Who lights or let’s burn a fire in a dry, dry May? The winds of spring are still very active this year which nobody could predict, but still June is never a picnic when it comes to forest fires, and there are plenty of other fires in California right now drawing the resources. I suppose the fuel reducers are accomplishing their goals because the last time I was up over Nine Mile/Sherman pass there was quite a lot burned by the Manter Fire, which came close to the burn area of the fire started by those irate speed demon burning hotdogs behind Road’s End. By the time the Honeybee/Clover Fire is over it will take out a sizable chunk of the remaining fuel. Should be safe for decades.
A few decades ago the infamous Flat fire burned up there a little to the West. It burned from the Forks of the Kern up the “Flatiron”,which was its namesake, jumped across the South Fork of the Kern and up the canyon devouring one side drainage each afternoon for two weeks despite major efforts to head it off. That whole area is all rough and remote and the fuels are pretty resinous. Anyway, do you want to know why they don’t declare it out of control? It is because they don’t have to pay “hazard pay” differential to all the firefighters if a fire is “in control”. As we used to say “It’s the same all over!”.
REMEMBER PESHTIGO!!
For those readers who have forgotten (or perhaps never heard of) the Peshtigo Fire of 1871, I recommend this website:
http://www.peshtigofire.info/
by Dave
“The Honeybee Fire will go down in history as a catastrophic mistake. Remember, you read it here first.”

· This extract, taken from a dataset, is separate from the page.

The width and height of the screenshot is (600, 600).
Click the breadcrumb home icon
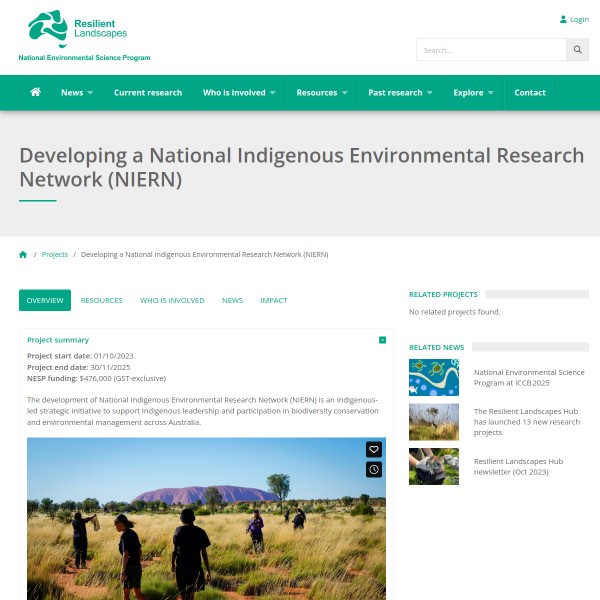coord(23,255)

Really… It’s been over a year now and unless I am gravely mistaken this “catastrophic mistake” has passed out of all knowledge. I suggest you have a lot to learn about the role fire plays in forest ecology.

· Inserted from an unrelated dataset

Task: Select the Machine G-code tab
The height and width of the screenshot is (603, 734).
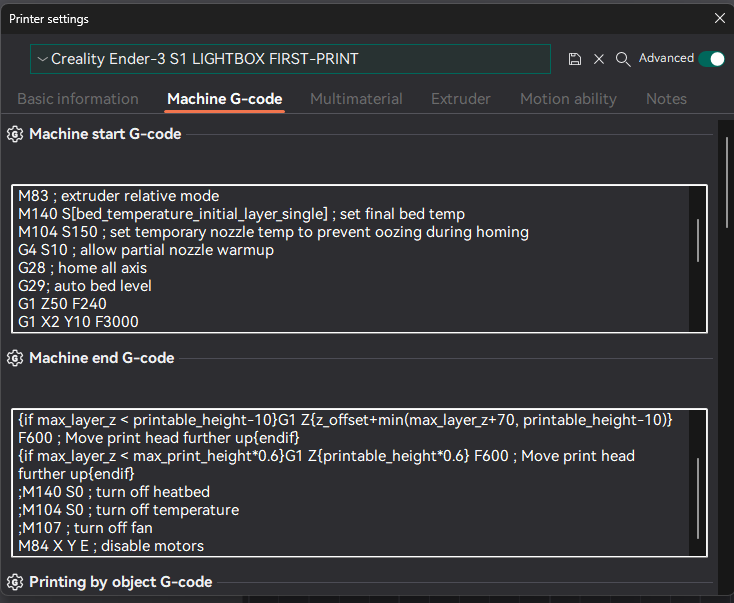Action: click(224, 99)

Dave, you are right. The Honeybee WFU Fire (1,235 acres, $244,000) was overshadowed by the Clover WFU Fire (15,300 acres, $8,315,000) and the Piute Mountain Fire (37,026 acres, $23,647,000), all on the Sequoia NF.

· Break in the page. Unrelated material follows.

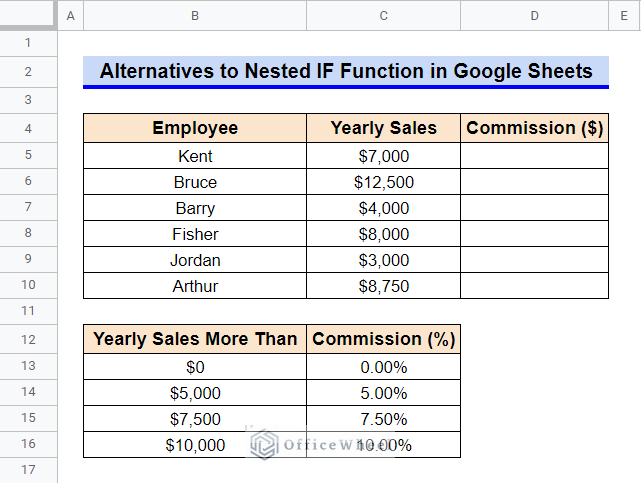
Task: Select column B header
Action: [x=194, y=15]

The latter fire destroyed Camp Nick Williams (BSA), the 700-acre Bodfish Piute cypress (Cupressus arizonica var. nevadensis) grove, patches of the endangered Piute Mountain jewel-flower (Streptanthus cordatus var. piutensis) and other rare plants of the Piute Mountain sky island nunatak [here].
The Clover WFU Fire was in the vicinity of the Honeybee Fire and like that WFU was allowed to burn unchecked, until it blew up and burned all the way to Highway 395. Recreation was shut down, including the Pacific Crest Trail, and homes were threatened many miles away from the ignition point [here].
I am no expert in “fire ecology,” which is phony science if there ever was one. My expertise is in forest ecology and forest science, both of which study living organisms (not the joys of combustion) as is appropriate for any scientific discipline that sports the word “ecology.” To learn more about the role that human beings have played for the last 10,000+ vis a vis fire in landscapes and the ecological effects of anthropogenic ignitions, please see the W.I.S.E. Colloquium: History of Western Landscapes [here].
Ironically, the Sequoia NF announced the beginning of fire season May 14th. They warned everyone using the forest and adjacent landowners to be very careful. Then their adjacent sister Inyo NF sent a whoofoo raging down upon them.